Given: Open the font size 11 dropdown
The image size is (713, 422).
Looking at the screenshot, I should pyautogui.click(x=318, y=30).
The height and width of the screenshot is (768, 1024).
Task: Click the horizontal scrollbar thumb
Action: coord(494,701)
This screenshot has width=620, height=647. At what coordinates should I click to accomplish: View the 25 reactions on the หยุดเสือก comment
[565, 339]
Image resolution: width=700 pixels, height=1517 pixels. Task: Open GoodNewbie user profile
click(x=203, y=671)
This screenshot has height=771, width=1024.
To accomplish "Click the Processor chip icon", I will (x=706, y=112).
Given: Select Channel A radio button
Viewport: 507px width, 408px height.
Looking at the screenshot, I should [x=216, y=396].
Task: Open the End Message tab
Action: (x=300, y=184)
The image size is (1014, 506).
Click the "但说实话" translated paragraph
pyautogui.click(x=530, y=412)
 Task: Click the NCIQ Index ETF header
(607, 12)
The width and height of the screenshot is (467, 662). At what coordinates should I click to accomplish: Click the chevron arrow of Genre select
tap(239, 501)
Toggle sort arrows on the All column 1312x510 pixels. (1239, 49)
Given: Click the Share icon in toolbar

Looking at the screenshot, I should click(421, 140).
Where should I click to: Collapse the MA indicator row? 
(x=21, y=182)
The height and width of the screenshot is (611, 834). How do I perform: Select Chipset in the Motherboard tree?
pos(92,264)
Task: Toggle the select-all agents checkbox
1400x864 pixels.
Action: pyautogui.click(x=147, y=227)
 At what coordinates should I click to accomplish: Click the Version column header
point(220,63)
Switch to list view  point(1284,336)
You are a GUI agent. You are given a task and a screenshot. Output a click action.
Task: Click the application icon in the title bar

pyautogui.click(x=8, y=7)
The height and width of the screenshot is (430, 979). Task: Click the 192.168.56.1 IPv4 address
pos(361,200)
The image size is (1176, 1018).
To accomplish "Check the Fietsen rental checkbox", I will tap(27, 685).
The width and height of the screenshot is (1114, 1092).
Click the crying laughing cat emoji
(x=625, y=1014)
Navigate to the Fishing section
::::
Exercise directions>
Reproduce every one of the entries above verbatim, line for line, without altering any wording, number, or punctuation.

Output for this exercise>
Given: Open the font size 11 dropdown
The image size is (713, 422).
Looking at the screenshot, I should pyautogui.click(x=318, y=30).
The height and width of the screenshot is (768, 1024).
Task: Click the horizontal scrollbar thumb
Action: coord(494,701)
This screenshot has width=620, height=647. At what coordinates should I click to accomplish: View the 25 reactions on the หยุดเสือก comment
[565, 339]
Image resolution: width=700 pixels, height=1517 pixels. Task: Open GoodNewbie user profile
click(x=203, y=671)
This screenshot has height=771, width=1024.
To accomplish "Click the Processor chip icon", I will (x=706, y=112).
Given: Select Channel A radio button
Viewport: 507px width, 408px height.
Looking at the screenshot, I should [x=216, y=396].
Task: Open the End Message tab
Action: (x=300, y=184)
The image size is (1014, 506).
Click the "但说实话" translated paragraph
pyautogui.click(x=530, y=412)
 Task: Click the NCIQ Index ETF header
(607, 12)
The width and height of the screenshot is (467, 662). At what coordinates should I click to accomplish: Click the chevron arrow of Genre select
tap(239, 501)
Toggle sort arrows on the All column 1312x510 pixels. (1239, 49)
Given: Click the Share icon in toolbar

Looking at the screenshot, I should click(421, 140).
Where should I click to: Collapse the MA indicator row? 
(x=21, y=182)
The height and width of the screenshot is (611, 834). How do I perform: Select Chipset in the Motherboard tree?
pos(92,264)
Task: Toggle the select-all agents checkbox
1400x864 pixels.
Action: pyautogui.click(x=147, y=227)
 At what coordinates should I click to accomplish: Click the Version column header
point(220,63)
Switch to list view  point(1284,336)
You are a GUI agent. You are given a task and a screenshot. Output a click action.
Task: Click the application icon in the title bar

pyautogui.click(x=8, y=7)
The height and width of the screenshot is (430, 979). Task: Click the 192.168.56.1 IPv4 address
pos(361,200)
The image size is (1176, 1018).
To accomplish "Check the Fietsen rental checkbox", I will tap(27, 685).
The width and height of the screenshot is (1114, 1092).
Click the crying laughing cat emoji
(x=625, y=1014)
Navigate to the Fishing section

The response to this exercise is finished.